1. NRS 0.039 defines “person” to include “any form of business or social organization” and specifically mentions “a corporation, partnership, association, trust or unincorporated organization”.
  2. NRS 86.401 (as to limited-liability companies) and NRS 88.535 (as to limited partnerships).
  3. “Estate”, “assets”, and “property” are used interchangeably to refer to everything that you own. For federal estate tax purposes, it does not matter whether your estate passes under your will, under a revocable trust, by beneficiary designation, by right of survivorship, or otherwise.
  4. Internal Revenue Code § 2010(c) provides for an “applicable exclusion”, which is the cumulative amount that can pass free of gift and/or estate tax. The applicable exclusion is $5,340,000 for 2014, $5,430,000 for 2015, and $5,450,000 in 2016. For the applicable exclusion in prior years, see Tax-Related Planning.
  5. The maximum rate imposed for federal estate tax purposes is currently 40%. For the rates in prior years, see Tax-Related Planning.
  6. During each calendar year, each taxpayer can exclude certain gifts from the imposition of the gift tax. There is an “annual exclusion” applicable to gifts made to each donee (recipient) during each calendar year. This amount is $14,000 for gifts in 2013 through 2016 and is subject to cost of living increases. Other exclusions that have no dollar limitation include: (1) tuition you pay directly to the educational institution for someone else; (2) medical expenses you pay directly to the health-care institution for someone else; (3) gifts to your spouse; and (4) gifts to a charitable organization for its use. The “applicable exclusion” that is available for taxable transfers during life and at death will not be affected except as to gifts that exceed these exclusions. Gifts that exceed the annual exclusions and the lifetime “applicable exclusion” will trigger a gift tax.
  7. If another business entity already exists, it may be advisable to make gifts of that entity after converting some of the ownership interests into nonvoting interests if nonvoting interests do not already exist.
  8. The values and “discounts” discussed are for illustration purposes only. There is no exact formula for determining a discount for gift and estate tax valuation. As is discussed in 3.4(e), an appraisal prepared by a qualified appraiser is the best evidence of the value of a partnership interest that is being given away.
  9. Federal tax law allows an LLC to elect (on IRS Form 8832) to be taxed as a corporation under Subchapter C or Subchapter S, but, unless such an election is made, a one-member LLC will be disregarded (i.e. treated as a sole proprietorship) for tax purposes, and a multiple-member LLC will be taxed as a partnership.
  10. The partnership agreement can include a provision requiring a minimum distribution to cover tax payments due to the IRS.
  11. Many irrevocable trusts were not intended to be grantor trusts for income tax purposes, but due to a “defect” in the drafting of the trust instrument, the trust was classified by the IRS as a grantor trust. Because of that, some people refer to an irrevocable trust that is a grantor trust as a “defective grantor trust”, and when that “defect” is intentional, the trust is sometimes called and “intentionally defective grantor trust”. This memo does not use the term “defective” because the grantor trust status is intentional.
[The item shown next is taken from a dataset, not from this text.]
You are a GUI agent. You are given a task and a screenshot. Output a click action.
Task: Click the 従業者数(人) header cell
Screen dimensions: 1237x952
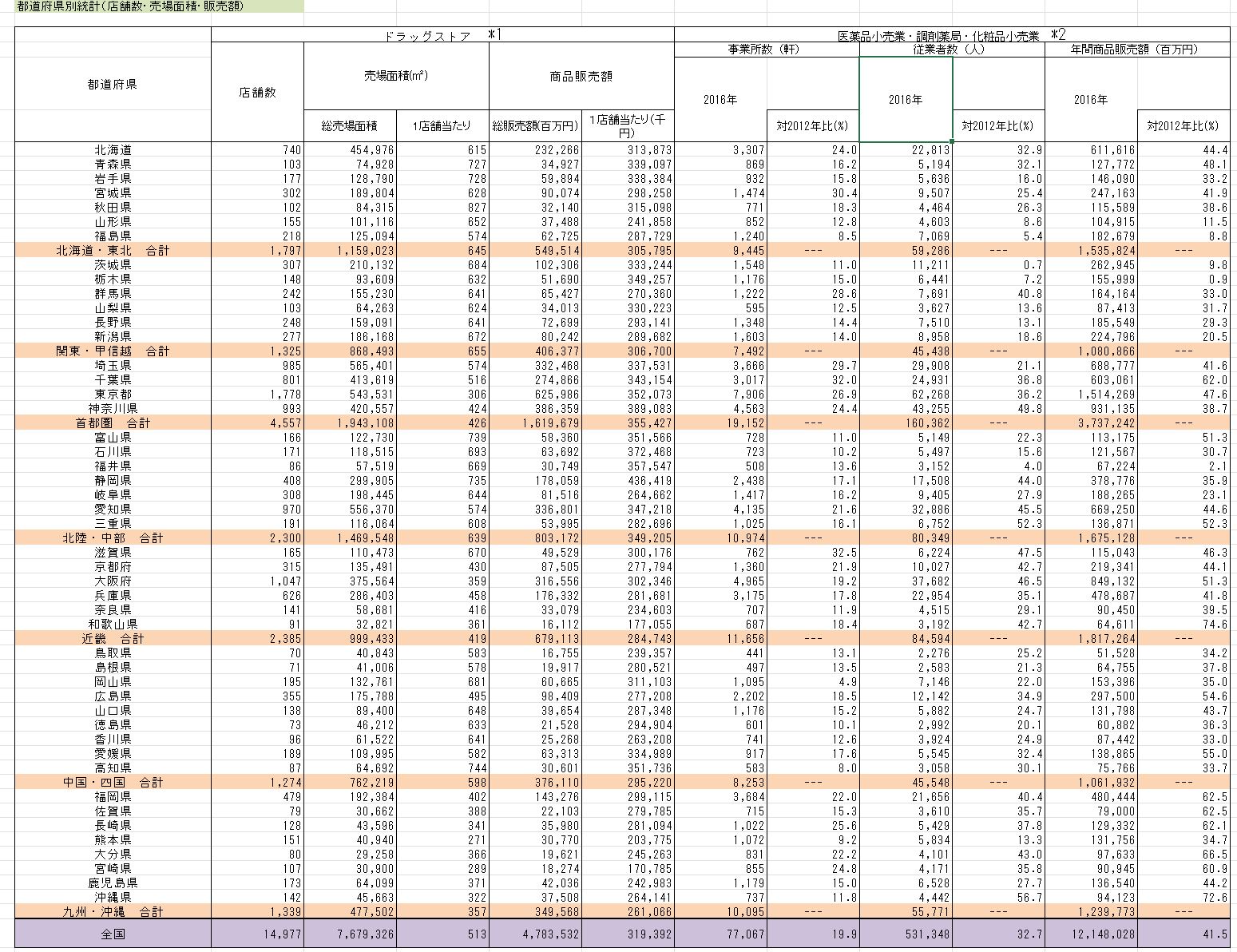[x=951, y=50]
  12. For future flexibility, the irrevocable grantor trust is designed so that the grantor trust status can be irrevocably cancelled.
  13. For the IRS’ position, see Letter Rulings 9719006, 9723009, 9725002, and 9730004. See also Malkin v. Commissioner, TC Memo 2009-212 (2009).
  14. Helveringv. Hutchings, 312 U.S. 393 (1941) began the indirect gift concept, and Robinettev. Helvering, 318 U.S. 184; 30 AFTR 384 (1943) began the gift-on-formation doctrine. See also Shepherd v. Commissioner, 115 TC 376 and Reg. § 25.2511-1(h)(1).
  15. Strangi v. Commissioner, 115 TC 478; aff’d by 239 F.3d 279 (5th Cir. 2002).
  16. See Hackl v. Commissioner, 118 T.C. 279, 294 (2002), aff’d 335 F.3d 664 (7th Cir. 2003) and Price v. Commissioner, T.C. Memo 2010-2 (January 4, 2010).